Stabilization authorities’ trend real-side credibility, once damaged, introduces uncertainty into the valuation process. When credibility is high, investor/lenders’ expectations of the macro future are governed by stable neoclassical probabilities; and asset pricing is driven by expectations of profit fundamentals. As credibility erodes, investors become uncertain; and asset-price dynamics are increasingly driven by investor confidence. A linear version of the feedback system is:
V(t)= Ƈ (t)P(t)+(1- Ƈ (t))[a1 Ƈ (t-1)+a2ΔV(t-1)], such that a1+a2=1.
The GEM Project easily extends C–V feedback from asset pricing to total nominal spending, the focus of its NDD analysis. In the enriched framework, investment outlays are already determined by P, ₡, and Ƈ, with policymaker credibility mediating the relative influence of economic fundamentals and confidence. In addition, consumption spending is influenced by household wealth and is, therefore, sensitive to mark-to-market asset prices. Finally, in episodes of contracting aggregate demand, incomes throughout the economy are destabilized by powerful multipliers unleashed by contracting employment, output, and income. Putting the pieces together, broad macro uncertainty produces a second, more extensive destabilizing feedback — this time between the interacting confidence/credibility (₡ and Ƈ) and aggregate nominal demand.
The Great Recession
In garden-variety SDD business cycles, the credibility of stabilization authorities’ trend real-side objective remains robust, significantly containing the welfare loss from the demand disturbance. NDD circumstances fundamentally differ, making it a huge mistake to rely the same intervention policy for both. As emphasized, extreme instability crucially features a breakdown in central-bank real-side credibility, causing investor/lender uncertainty and consequent inaction to become the driving force in collapsing investment and overall spending. Farmer’s confidence dominates Fama’s fundamentals. Identifying triggers for Ƈ breakdowns seem to me to be matters of art, rooted in the ability to read the mood of markets in given circumstances.
In the 2008-09 crisis, investors/lenders were surprised by policymakers’ failure to prevent the Lehman bankruptcy. The event fostered uncertainty about the credibility of the trend real-side objectives of stabilization authorities. After all, even Bernanke was openly talking about depression. The crucial question was government’s capacity to manage nominal demand, halting and reversing the rapid contraction in total spending that was interacting with rational MWR to produce hemorrhaging job loss in the many millions.

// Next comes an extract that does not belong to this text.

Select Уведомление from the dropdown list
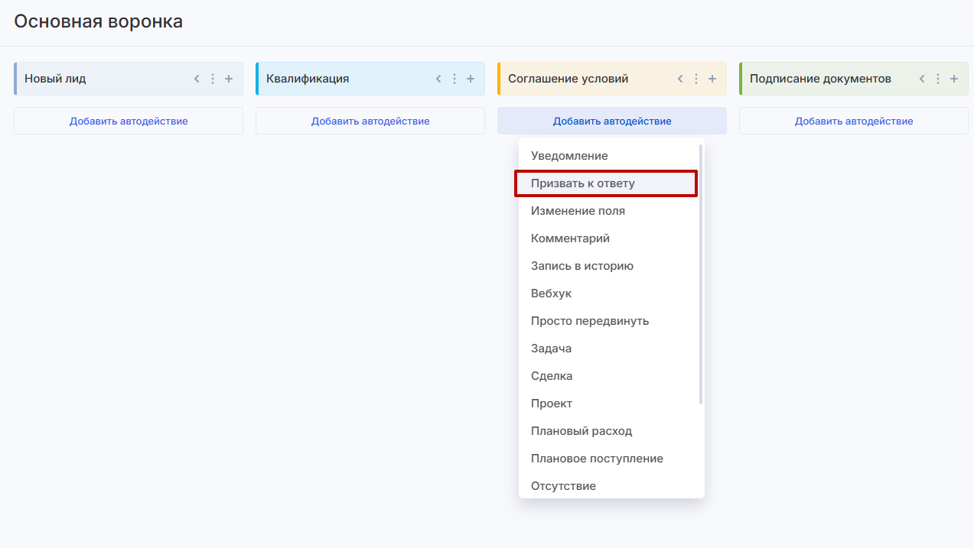The image size is (974, 548). pyautogui.click(x=569, y=156)
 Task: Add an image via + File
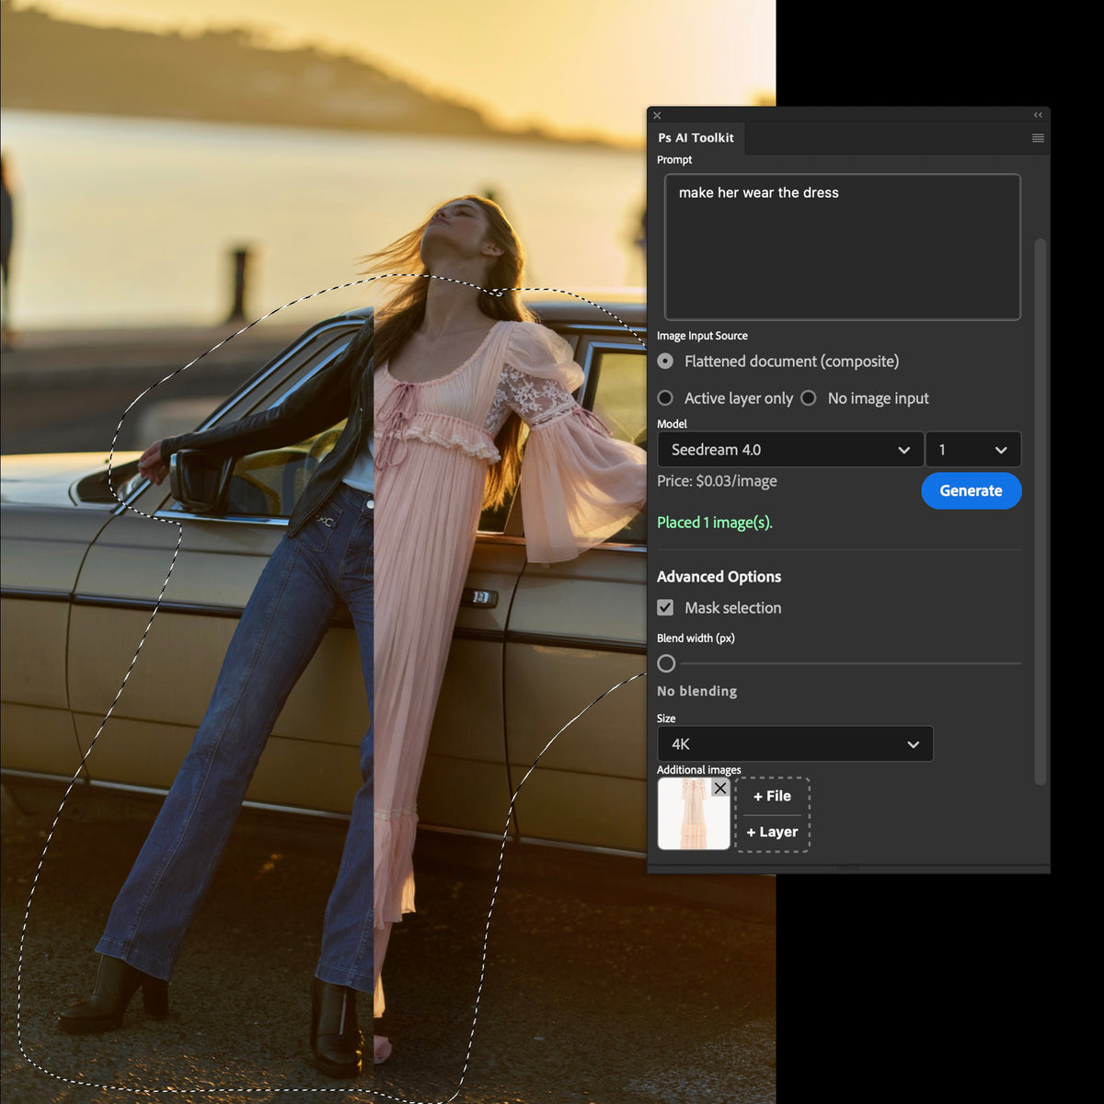coord(772,796)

Remember that investor/lender inaction does not require the belief that a depression is in fact beginning, only increased uncertainty that it can be prevented – a much lower bar. From the acute-instability model’s perspective, investors/lenders’ uncertainty about monetary/fiscal competence is clearly manifest in the actual 50% collapse in equity prices, a deterioration that cannot reflect economic fundamentals. Fama no longer mattered. Some sort of confidence feedback is needed to explain the collapse, and quick rebound, of equity prices in 2008-09. The proper design of measures to contain/prevent extreme instability must take evident ₡ and Ƈ feedback mechanisms into account.